### Stored records
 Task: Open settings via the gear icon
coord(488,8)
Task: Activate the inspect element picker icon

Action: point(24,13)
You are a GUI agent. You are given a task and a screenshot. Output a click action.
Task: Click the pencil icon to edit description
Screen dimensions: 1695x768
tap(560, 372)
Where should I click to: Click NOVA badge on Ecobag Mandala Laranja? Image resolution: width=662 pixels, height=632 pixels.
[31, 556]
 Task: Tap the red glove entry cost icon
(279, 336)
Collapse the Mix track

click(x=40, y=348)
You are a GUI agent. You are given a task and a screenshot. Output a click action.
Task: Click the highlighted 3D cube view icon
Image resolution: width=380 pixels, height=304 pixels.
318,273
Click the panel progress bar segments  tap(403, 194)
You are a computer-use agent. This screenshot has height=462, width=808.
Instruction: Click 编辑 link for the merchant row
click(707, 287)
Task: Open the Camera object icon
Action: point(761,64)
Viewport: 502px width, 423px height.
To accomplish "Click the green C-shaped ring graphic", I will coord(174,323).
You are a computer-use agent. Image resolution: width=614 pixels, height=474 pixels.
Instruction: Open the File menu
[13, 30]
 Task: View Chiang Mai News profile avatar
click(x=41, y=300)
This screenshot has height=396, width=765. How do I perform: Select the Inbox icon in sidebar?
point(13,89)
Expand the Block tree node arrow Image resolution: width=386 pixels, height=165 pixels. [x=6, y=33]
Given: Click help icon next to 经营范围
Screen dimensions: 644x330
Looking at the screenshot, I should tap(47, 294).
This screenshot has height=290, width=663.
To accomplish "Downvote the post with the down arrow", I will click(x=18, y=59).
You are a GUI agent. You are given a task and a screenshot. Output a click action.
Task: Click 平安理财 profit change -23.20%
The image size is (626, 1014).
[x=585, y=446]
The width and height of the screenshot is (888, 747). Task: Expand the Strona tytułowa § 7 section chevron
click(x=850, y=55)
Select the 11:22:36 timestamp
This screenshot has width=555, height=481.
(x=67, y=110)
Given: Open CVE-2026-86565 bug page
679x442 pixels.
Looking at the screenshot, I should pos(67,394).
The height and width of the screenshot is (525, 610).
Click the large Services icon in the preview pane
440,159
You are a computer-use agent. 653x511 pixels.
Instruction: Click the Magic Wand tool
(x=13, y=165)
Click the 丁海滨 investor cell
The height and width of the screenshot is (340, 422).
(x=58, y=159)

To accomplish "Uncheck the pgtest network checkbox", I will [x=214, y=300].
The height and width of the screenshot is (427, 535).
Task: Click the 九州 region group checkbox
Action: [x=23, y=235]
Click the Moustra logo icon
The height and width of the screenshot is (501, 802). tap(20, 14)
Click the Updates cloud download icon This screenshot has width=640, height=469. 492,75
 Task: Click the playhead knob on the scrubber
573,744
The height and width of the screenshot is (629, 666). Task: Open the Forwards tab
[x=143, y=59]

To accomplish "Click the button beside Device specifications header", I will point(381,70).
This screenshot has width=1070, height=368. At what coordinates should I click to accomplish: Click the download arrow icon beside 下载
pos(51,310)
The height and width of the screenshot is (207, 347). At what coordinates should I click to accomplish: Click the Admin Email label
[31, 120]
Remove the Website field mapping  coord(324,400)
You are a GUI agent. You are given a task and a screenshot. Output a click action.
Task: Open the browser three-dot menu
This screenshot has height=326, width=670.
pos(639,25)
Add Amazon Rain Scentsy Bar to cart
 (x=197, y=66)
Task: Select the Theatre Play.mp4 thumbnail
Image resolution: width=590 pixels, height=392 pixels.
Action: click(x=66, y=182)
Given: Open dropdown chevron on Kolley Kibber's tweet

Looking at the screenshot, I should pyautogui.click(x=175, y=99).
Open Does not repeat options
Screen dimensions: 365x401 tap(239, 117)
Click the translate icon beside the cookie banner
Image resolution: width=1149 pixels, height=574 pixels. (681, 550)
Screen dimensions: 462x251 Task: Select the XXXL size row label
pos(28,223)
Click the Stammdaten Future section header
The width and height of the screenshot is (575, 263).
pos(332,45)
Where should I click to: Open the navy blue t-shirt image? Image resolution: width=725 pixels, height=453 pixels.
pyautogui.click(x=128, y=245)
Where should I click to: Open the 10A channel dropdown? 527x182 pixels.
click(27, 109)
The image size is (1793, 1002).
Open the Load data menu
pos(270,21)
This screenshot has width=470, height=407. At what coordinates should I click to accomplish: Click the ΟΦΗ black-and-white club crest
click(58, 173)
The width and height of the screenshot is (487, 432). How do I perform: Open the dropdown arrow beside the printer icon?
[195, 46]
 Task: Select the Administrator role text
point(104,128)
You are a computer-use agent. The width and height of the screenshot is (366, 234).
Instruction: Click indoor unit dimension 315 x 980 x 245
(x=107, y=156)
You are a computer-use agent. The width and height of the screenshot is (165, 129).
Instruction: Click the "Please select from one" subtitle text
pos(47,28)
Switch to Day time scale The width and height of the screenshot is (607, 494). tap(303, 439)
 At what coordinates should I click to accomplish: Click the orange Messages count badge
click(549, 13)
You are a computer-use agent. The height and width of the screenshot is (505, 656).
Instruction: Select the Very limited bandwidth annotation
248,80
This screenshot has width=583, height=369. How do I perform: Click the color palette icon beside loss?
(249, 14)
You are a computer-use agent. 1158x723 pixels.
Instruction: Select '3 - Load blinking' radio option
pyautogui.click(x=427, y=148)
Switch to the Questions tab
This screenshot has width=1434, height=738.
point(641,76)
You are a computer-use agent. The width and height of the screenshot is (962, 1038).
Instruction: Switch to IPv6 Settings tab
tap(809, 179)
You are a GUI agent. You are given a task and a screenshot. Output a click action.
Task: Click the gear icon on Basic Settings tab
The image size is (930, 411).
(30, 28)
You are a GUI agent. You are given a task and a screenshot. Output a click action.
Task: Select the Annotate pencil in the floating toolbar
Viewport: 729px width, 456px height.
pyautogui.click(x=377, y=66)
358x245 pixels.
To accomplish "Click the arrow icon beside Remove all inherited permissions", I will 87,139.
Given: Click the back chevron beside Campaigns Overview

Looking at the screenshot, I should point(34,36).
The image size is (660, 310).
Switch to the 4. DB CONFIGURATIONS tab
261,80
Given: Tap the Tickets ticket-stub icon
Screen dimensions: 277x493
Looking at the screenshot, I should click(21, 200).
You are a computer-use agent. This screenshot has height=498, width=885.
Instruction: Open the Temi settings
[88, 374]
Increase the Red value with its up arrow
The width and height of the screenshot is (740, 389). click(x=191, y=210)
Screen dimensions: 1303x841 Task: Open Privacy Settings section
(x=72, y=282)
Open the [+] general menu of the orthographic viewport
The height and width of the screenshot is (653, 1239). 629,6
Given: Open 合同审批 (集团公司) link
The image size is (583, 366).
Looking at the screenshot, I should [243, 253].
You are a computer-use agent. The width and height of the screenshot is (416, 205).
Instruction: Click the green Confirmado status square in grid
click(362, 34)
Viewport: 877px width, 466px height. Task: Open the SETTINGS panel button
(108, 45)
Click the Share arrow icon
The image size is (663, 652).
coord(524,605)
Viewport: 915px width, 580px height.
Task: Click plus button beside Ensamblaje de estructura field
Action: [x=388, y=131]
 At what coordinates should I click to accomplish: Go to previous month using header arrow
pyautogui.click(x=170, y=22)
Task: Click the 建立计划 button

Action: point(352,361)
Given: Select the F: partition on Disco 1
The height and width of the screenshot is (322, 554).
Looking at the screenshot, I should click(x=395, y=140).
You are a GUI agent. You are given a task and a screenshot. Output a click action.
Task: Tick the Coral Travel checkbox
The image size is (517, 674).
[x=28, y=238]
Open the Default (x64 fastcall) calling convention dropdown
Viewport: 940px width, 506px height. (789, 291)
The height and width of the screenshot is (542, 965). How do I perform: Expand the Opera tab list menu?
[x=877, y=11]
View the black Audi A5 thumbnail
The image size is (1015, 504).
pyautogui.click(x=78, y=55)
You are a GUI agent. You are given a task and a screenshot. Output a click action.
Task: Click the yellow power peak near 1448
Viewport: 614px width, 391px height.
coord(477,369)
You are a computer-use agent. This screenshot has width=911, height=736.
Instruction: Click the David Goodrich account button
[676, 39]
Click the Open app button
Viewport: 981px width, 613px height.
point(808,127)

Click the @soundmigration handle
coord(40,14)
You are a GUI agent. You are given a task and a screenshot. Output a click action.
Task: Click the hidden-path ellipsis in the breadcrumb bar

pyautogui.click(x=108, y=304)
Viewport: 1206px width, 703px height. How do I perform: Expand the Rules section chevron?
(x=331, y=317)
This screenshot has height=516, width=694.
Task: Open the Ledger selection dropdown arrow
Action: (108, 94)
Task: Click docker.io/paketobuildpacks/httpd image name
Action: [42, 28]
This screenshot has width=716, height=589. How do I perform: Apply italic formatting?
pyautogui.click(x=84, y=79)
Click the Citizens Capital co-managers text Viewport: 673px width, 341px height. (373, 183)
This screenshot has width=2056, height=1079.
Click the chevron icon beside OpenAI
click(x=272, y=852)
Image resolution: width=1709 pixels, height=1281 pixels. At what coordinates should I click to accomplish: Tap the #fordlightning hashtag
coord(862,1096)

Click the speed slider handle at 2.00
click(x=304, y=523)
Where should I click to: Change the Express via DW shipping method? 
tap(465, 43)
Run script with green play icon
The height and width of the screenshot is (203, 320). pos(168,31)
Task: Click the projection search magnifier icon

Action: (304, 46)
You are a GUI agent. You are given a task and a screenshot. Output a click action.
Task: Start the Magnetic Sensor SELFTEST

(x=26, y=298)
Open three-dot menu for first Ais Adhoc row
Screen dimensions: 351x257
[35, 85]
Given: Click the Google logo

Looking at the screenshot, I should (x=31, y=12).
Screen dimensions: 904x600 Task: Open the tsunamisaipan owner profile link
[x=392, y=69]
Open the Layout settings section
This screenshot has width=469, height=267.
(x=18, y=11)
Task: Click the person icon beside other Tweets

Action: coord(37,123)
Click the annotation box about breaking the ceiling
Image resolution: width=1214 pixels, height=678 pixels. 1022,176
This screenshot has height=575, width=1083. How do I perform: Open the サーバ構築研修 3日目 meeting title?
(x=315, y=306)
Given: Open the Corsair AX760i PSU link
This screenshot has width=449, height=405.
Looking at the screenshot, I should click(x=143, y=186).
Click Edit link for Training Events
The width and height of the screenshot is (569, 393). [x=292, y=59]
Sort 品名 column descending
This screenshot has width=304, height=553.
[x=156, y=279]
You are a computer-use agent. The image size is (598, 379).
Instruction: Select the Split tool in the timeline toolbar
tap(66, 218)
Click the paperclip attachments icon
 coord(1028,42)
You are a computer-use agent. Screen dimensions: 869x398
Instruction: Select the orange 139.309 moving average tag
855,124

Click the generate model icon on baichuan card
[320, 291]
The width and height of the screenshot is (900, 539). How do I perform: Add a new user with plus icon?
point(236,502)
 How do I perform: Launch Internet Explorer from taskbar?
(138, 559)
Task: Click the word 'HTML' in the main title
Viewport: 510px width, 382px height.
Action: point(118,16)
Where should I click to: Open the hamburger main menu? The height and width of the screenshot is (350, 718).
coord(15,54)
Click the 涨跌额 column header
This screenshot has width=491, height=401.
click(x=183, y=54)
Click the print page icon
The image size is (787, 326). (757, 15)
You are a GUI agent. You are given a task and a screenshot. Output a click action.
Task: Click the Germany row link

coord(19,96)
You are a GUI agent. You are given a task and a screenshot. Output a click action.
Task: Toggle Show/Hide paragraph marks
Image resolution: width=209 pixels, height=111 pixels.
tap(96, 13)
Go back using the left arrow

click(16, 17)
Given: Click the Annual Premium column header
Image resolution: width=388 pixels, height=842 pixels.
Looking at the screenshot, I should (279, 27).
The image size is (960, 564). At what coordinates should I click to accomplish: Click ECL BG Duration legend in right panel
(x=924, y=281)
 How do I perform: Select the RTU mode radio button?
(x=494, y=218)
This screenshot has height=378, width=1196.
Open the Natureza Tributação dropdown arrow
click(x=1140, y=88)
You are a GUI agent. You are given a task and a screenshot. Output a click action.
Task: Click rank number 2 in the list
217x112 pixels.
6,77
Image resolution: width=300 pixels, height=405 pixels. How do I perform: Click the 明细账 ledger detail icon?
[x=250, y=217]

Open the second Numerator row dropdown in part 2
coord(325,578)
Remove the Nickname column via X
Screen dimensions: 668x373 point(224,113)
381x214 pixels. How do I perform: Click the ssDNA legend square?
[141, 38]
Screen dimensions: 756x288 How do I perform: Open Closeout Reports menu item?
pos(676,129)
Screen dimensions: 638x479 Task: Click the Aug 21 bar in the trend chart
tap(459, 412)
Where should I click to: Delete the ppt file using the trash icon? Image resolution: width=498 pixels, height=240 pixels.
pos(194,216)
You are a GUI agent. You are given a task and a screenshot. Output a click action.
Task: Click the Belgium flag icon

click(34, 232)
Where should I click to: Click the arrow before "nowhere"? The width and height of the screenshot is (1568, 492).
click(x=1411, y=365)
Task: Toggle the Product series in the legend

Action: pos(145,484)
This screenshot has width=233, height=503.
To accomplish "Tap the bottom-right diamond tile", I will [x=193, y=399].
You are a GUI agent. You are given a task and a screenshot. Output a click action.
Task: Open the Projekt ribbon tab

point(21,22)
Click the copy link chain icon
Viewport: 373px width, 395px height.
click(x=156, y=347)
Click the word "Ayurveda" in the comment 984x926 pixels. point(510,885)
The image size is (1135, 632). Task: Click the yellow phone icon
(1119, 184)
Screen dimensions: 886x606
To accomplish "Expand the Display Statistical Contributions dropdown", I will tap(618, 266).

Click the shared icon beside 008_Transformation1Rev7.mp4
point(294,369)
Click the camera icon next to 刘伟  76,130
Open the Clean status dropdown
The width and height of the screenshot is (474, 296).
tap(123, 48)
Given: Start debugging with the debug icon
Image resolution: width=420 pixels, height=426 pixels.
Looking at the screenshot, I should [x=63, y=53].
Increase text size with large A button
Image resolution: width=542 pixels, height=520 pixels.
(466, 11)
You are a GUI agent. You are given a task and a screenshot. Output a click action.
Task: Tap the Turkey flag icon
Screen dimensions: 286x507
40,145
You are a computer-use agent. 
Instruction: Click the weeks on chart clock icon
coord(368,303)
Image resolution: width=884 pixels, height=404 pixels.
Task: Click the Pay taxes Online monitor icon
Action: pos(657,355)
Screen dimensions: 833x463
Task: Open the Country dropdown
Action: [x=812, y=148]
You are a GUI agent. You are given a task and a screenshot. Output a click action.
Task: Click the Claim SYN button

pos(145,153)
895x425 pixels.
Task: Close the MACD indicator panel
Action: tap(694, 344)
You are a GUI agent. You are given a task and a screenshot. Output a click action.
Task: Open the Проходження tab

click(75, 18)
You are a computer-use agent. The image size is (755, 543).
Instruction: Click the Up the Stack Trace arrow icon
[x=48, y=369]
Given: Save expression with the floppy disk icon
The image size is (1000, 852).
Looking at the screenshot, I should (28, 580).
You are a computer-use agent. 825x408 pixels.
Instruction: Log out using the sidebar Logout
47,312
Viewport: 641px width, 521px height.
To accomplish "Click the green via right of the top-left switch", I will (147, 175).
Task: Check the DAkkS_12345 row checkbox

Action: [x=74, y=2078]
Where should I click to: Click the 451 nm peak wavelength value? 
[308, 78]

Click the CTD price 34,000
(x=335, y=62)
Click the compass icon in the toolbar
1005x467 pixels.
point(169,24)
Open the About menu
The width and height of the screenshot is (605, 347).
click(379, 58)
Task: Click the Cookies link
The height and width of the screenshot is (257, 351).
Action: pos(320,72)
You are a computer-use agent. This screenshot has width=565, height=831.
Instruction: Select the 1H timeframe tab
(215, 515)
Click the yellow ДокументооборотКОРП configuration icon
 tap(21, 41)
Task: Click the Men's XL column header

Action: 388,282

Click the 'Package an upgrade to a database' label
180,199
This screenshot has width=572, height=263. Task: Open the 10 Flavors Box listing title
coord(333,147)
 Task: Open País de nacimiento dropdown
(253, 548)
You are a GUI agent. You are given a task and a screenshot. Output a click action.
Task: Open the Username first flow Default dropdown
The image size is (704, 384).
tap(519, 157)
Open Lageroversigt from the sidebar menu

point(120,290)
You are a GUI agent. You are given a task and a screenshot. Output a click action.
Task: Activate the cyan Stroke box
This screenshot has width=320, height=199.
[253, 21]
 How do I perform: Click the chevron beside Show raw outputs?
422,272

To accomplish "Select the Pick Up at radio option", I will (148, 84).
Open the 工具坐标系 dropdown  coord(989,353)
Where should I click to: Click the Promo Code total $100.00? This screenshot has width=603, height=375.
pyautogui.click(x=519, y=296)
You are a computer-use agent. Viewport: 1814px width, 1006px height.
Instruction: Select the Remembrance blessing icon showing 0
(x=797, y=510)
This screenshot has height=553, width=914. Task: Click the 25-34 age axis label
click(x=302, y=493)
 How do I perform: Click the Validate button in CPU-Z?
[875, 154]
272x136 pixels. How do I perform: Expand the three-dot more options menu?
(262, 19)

### Task statement
From the entries above, select each line containing the string "word".

### Response area
Task: Click the word 'HTML' in the main title
Click the word "Ayurveda" in the comment 984x926 pixels. point(510,885)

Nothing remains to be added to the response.